» To do:
Copy the rows from the line with "You are a computer-use agent." to the line with "Instruction: Confirm dialog", inclusive, reproducing each line precisely.

» Record excerpts:
■ ■ ■ ■ ■ ■ ■
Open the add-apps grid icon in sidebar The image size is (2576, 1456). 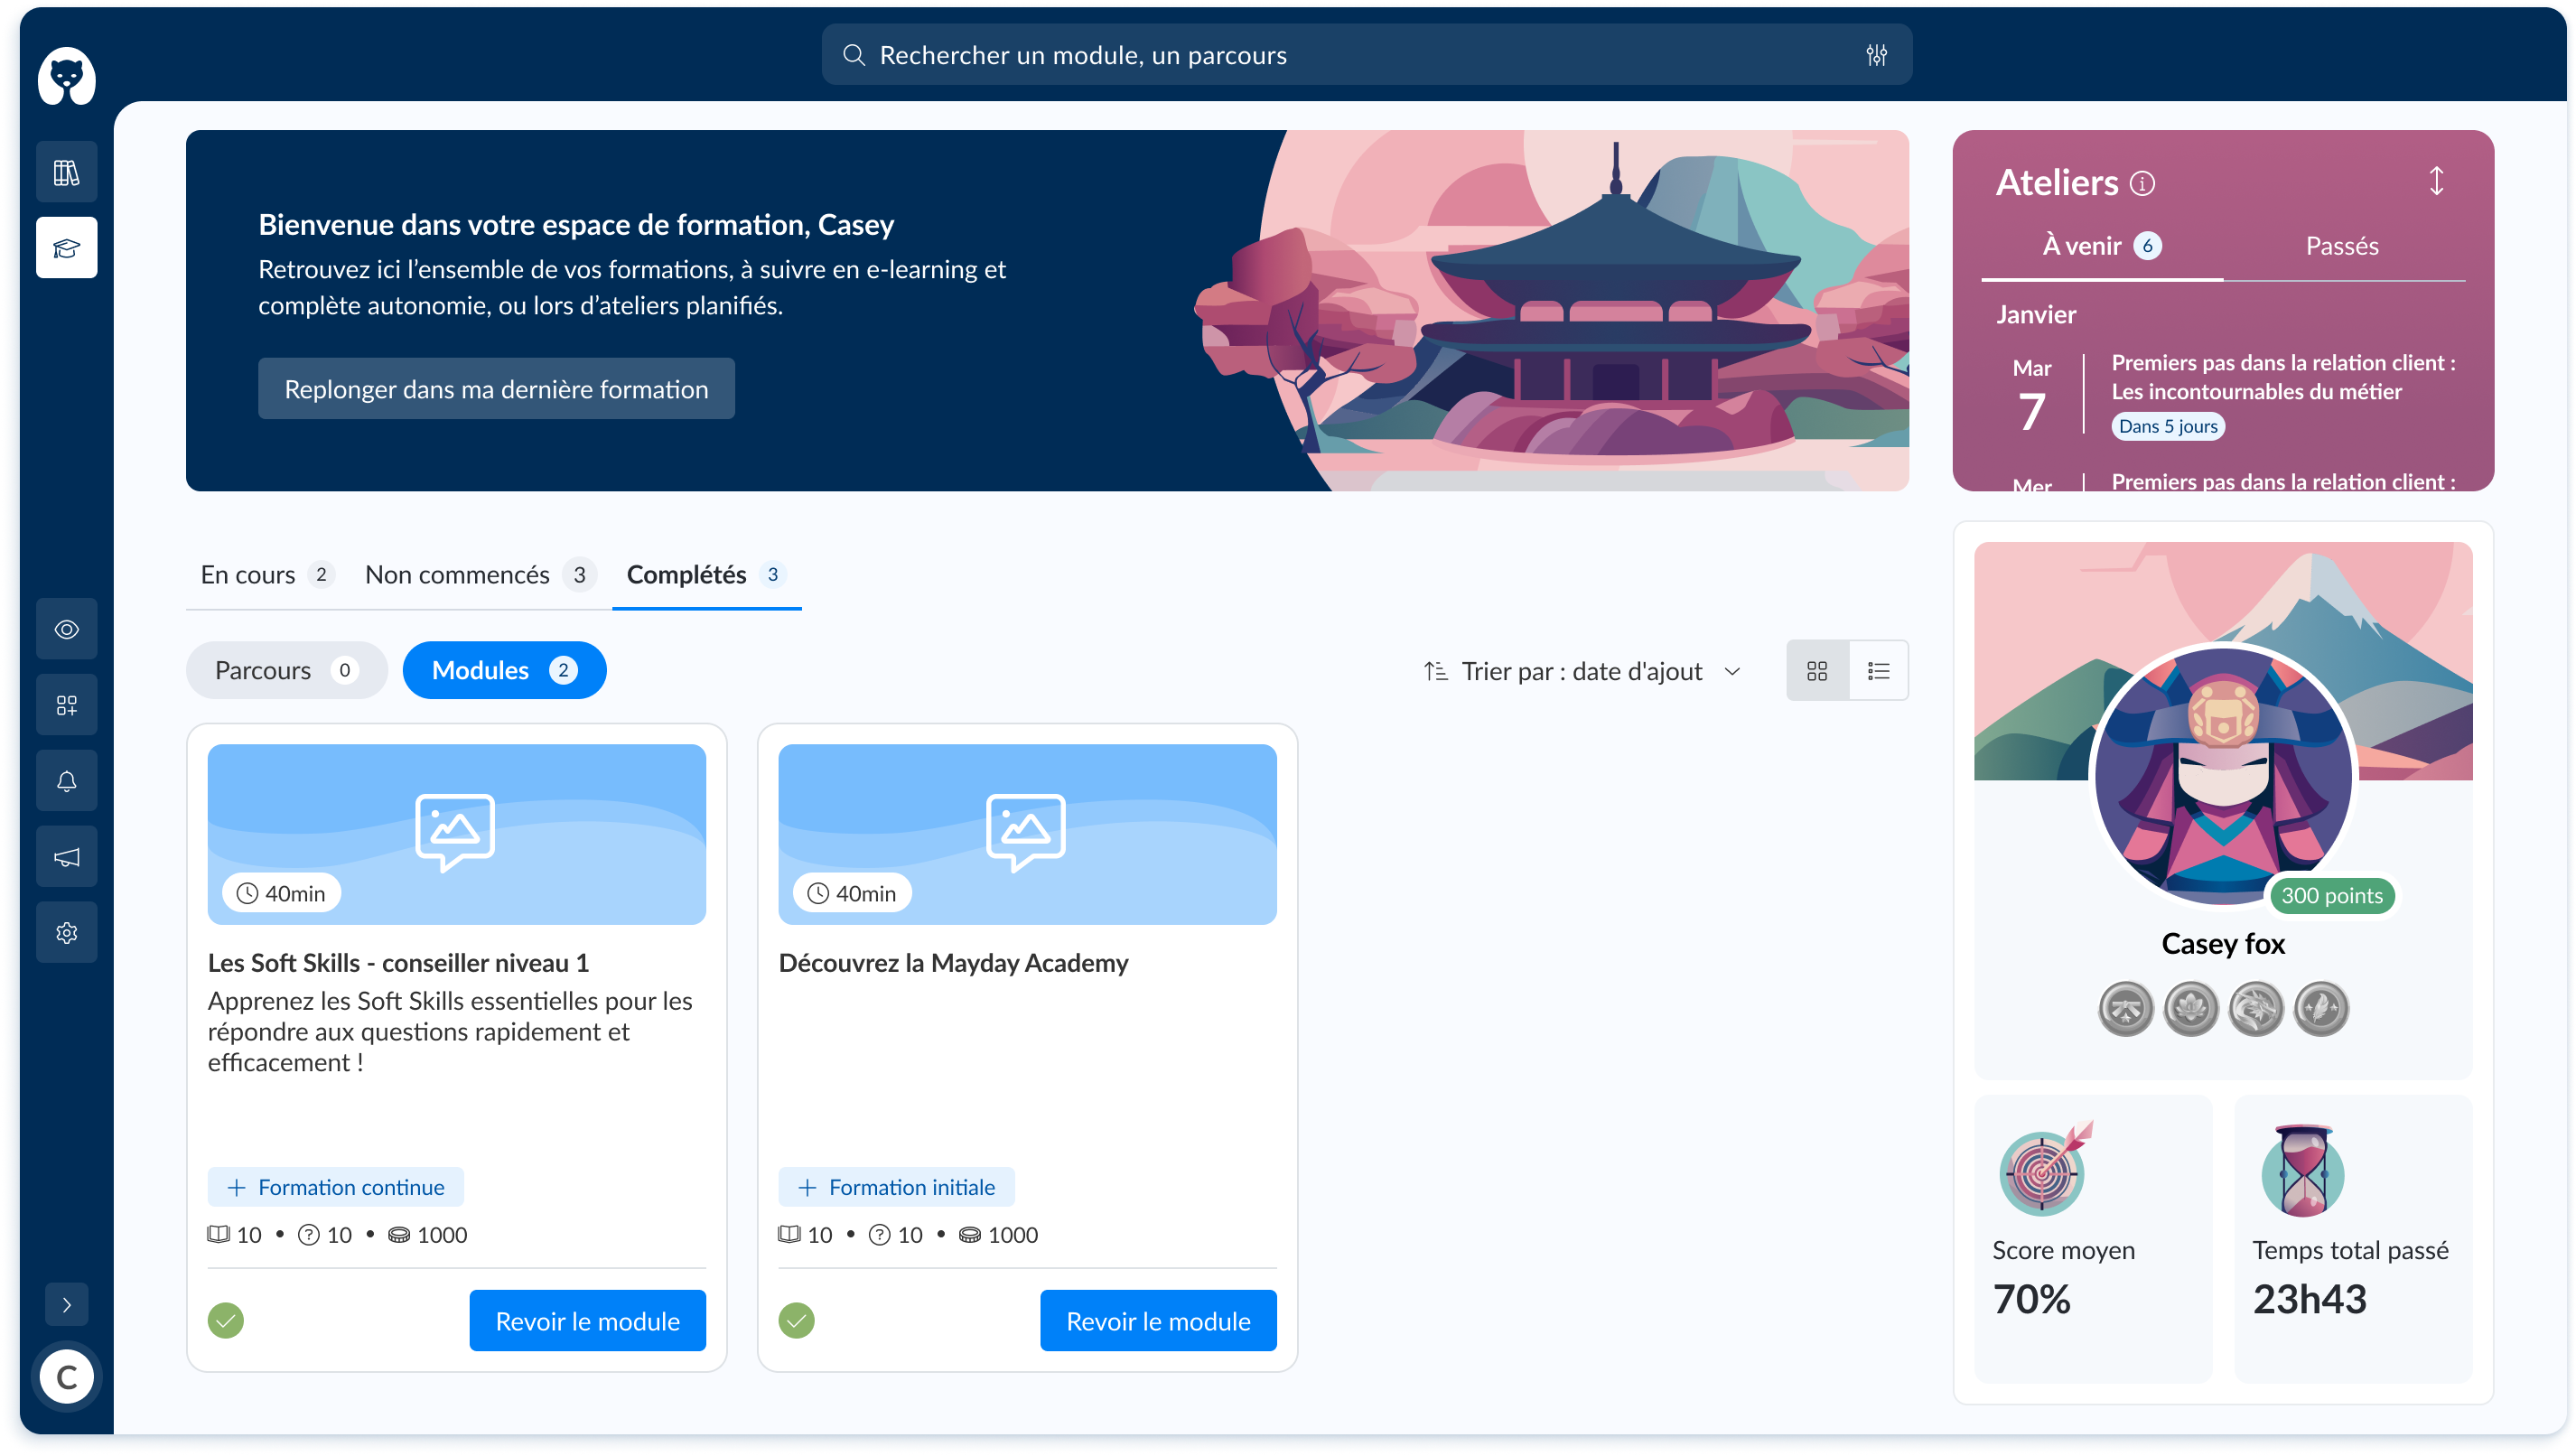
■ ■ ■ ■ ■ ■ ■
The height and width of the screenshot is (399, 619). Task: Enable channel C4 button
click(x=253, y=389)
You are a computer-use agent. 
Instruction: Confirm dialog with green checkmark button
■ ■ ■ ■ ■ ■ ■
» Complete response:
You are a computer-use agent. 
Instruction: Confirm dialog with green checkmark button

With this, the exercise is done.